You'd think that I would have escaped this school closing phenomenon as a parent in South Texas, but that's not the case. South Texans are even more freaked out by anything cold and icy on the road and, in most cases, refuse to drive. I have also lived in snowy states like Colorado and Illinois. I know by now that school closings are a fact of life.
Now that I'm a parent, I see school closures from a different angle, other than, "Yippee! No school for me!" Considering that more than 700 schools have closed and delayed as a result of an arctic blast sweeping the nation, I get why parents are bitching and moaning. When schools close, kids rejoice, and parents sigh in frustration as they have to cash in more paid time off.
William Choslovsky of the Chicago Tribune is on the side of the frustrated parent. In his "Toughen up kids" post, he calls kids today "wimpy" for complaining about shivering at the bus stop for 10 minutes in minus eight degree weather.
Choslovsky says, "Just what lesson are we teaching our kids by closing schools? And please, spare me the word 'safety.' It is a complete crutch." He adds, "Once upon a time, we looked for excuses to work hard and persevere. Today, however, it seems as if we search for opportunities to call it a day and shut down shop."
Choslovsky's "kids these days" rant isn't lost on me, though I disagree completely. Remember, I too lived in Chicago during one particularly rough winter where I drove through six inches of snow on the highway to start my new job at a restaurant. I had several similar experiences living in Denver, where I was stranded at yet another restaurant after my car sunk into a snowbank during one of the worst blizzards the state had seen in 10 years.
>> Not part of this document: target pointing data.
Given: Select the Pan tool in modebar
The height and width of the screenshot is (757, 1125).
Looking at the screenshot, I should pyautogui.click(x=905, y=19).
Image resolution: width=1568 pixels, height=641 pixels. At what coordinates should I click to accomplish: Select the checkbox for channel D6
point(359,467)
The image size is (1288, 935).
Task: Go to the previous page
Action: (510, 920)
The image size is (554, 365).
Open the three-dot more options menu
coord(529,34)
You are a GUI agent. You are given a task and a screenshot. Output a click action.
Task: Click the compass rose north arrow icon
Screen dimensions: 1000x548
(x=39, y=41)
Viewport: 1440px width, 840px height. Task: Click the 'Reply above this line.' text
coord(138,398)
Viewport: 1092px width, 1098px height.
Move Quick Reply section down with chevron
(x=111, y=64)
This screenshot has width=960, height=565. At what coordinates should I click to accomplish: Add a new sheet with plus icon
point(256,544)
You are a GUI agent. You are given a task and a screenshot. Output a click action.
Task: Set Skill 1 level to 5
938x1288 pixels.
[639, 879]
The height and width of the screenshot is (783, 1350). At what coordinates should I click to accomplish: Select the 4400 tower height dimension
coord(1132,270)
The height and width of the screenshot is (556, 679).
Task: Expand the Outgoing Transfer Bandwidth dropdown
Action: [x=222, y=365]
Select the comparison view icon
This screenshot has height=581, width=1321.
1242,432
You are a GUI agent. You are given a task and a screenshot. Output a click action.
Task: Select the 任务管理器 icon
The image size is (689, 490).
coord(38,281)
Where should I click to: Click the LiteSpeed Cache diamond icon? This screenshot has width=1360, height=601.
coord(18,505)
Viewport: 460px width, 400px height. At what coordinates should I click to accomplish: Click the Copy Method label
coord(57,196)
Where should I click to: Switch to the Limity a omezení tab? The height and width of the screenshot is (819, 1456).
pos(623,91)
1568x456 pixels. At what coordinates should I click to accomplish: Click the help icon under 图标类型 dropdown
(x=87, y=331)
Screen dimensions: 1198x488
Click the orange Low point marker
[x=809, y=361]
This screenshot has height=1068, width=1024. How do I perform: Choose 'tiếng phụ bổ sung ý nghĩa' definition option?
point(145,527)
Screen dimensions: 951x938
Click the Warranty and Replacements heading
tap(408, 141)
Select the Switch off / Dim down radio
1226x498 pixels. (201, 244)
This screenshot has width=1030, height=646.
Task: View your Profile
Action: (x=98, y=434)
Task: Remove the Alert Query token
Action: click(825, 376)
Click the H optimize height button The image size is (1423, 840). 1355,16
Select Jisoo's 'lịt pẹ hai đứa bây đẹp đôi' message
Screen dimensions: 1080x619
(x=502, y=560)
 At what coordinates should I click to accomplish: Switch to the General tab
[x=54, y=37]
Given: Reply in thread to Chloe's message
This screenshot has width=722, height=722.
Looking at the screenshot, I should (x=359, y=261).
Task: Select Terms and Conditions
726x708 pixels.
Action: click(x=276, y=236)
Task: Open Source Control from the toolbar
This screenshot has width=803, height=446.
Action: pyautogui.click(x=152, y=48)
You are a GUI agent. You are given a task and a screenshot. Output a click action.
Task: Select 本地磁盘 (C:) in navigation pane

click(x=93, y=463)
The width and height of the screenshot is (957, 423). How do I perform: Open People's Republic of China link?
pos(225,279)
But what about the parent who had to walk five miles to school in the snow, uphill both ways? Surely, today's kids can handle a little cold weather? I would like to think we are smarter than previous generations — we are trying to do better by our kids. Just because kids once walked miles in the snow and drove in cars without seatbelts and airbags does not mean these practices are safe today.
Sending kids off to school in very cold weather could be a safety issue. It is irresponsible for schools to ask kids to wait for the bus or walk in subzero temperatures. The argument that shutting schools down teaches kids not to work hard is weak, at best. Just like adults, kids need balance, rest and a few mental health days off once in a blue moon.
A school closing for cold weather is not the end of the world. Parents can handle taking a few days off work or can arrange for backup childcare — I've done it myself many times before. Give these kids a break.